Obtaining A Culture
Methods of obtaining a culture are: tissue culture, spore germination, or purchase of culture from a culture collection.
Tissue cultures are the simplest way to obtain a mycelial culture. A tissue culture is essentially a clone of a mushroom. Clone is defined as an identical duplicate of an organism. The basic procedure is to sterilely remove a piece of the mushroom cap or stem, and place it on an agar plate. After a week to ten days, mycelium grows from the tissue and colonizes the agar. Great care should be taken to select a fruiting body of the highest quality, size, color, shape or any highly desired characteristic.
Mushroom spores are found on basidia lining the gills of the cap. To collect the spore, the cap is hung over sterile filter paper in a spore collecting chamber. Spore cultures differ genetically from tissue cultures. Cultures originating from spore germination are unpredictable. Spores germinate creating many different genetic combinations that are desirable when attempting to develop new strains, but undesirable when trying to maintain a specific strain. There is no way to predict if a culture's fruiting potential is similar to its parent other that to test many different lines obtained from spore germinations. Hundreds many be tested before obtaining a culture with good production potential.
Culture Validation Cropping Trials
There is no in-vitro test to determine a stock culture's validity. A series of cropping trials must be conducted on the mycelial stock culture to determine a culture line's value. Mushroom yield, size, color, cap shape and any other desired quality or growth factors are selected and then compared for each culture line.
Sub Culturing (agar to agar transfer)
Once a culture is obtained by whatever means, it needs to be maintained to preserve its viability. Agar to agar transfer (sub culturing) it the most popular culture maintenance method. Vegetative propagation of a mushroom culture is uncomplicated, but labor intensive. A small amount of mycelium from a mother culture is used to innoculate multiple fresh agar slants (these become the daughter cultures).

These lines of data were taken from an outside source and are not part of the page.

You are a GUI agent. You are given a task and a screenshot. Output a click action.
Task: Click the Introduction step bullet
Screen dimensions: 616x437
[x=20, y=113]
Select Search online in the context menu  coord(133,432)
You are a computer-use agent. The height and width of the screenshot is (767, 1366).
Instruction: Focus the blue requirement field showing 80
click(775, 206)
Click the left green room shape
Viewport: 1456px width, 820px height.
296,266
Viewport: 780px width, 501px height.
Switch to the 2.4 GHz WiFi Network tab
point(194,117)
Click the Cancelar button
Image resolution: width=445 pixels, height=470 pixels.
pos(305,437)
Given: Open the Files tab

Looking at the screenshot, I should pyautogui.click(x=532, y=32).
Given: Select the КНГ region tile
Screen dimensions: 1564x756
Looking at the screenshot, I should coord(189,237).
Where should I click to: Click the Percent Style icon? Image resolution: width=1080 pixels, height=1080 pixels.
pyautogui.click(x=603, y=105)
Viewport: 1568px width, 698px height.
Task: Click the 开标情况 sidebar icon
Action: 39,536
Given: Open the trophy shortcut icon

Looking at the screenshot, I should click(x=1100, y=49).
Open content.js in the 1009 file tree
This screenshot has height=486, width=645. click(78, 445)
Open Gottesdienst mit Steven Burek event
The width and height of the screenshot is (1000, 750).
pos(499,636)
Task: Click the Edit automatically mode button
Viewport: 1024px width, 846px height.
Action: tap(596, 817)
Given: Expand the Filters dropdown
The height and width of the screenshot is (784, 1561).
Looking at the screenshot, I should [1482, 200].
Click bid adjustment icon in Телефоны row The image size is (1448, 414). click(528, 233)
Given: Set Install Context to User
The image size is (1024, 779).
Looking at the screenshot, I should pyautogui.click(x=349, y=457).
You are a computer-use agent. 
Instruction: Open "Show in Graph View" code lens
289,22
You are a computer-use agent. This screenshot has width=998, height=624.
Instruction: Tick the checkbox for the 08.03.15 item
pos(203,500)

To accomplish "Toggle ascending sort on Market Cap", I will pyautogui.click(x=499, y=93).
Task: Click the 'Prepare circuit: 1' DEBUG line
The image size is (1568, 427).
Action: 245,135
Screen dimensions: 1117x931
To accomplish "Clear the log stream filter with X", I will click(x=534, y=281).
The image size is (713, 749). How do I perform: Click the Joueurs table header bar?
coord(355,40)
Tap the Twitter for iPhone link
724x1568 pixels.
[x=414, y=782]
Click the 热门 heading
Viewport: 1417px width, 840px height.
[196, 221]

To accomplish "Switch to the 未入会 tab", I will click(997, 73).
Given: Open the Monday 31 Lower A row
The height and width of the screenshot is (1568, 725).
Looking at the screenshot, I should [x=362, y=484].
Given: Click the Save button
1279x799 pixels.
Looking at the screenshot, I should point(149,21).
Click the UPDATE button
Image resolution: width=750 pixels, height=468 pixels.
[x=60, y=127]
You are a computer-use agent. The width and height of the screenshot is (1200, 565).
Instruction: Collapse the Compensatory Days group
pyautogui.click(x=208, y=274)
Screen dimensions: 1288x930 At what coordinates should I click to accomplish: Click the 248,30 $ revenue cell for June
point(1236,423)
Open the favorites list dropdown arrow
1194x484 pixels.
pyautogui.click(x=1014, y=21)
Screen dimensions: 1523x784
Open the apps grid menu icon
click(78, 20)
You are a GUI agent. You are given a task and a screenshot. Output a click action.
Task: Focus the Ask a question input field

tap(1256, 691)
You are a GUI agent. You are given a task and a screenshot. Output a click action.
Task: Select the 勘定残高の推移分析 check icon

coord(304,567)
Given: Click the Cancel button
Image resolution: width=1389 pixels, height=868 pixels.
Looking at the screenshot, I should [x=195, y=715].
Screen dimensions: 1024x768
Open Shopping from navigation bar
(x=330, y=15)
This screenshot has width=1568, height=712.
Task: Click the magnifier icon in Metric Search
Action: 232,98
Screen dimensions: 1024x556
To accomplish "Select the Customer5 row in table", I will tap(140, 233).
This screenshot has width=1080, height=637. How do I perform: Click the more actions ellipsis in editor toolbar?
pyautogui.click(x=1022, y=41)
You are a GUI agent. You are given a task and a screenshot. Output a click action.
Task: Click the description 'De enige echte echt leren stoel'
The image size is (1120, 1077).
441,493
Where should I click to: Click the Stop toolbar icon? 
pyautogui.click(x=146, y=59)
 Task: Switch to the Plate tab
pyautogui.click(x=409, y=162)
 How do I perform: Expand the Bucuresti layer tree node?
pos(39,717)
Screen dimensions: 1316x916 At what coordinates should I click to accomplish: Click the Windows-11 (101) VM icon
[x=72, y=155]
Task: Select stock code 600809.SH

The daughter cultures, after incubation at room temperature ~74F for 2 weeks. Are visibly screened for traits expressed in the mother culture. Then, one elected culture becomes the "new" mother culture. The new mother culture is stored in a refrigerator incubator at ~5C. After two months this culture is taken from refrigerator incubation and further transferred to freshly prepared agar slants repeating the cycle.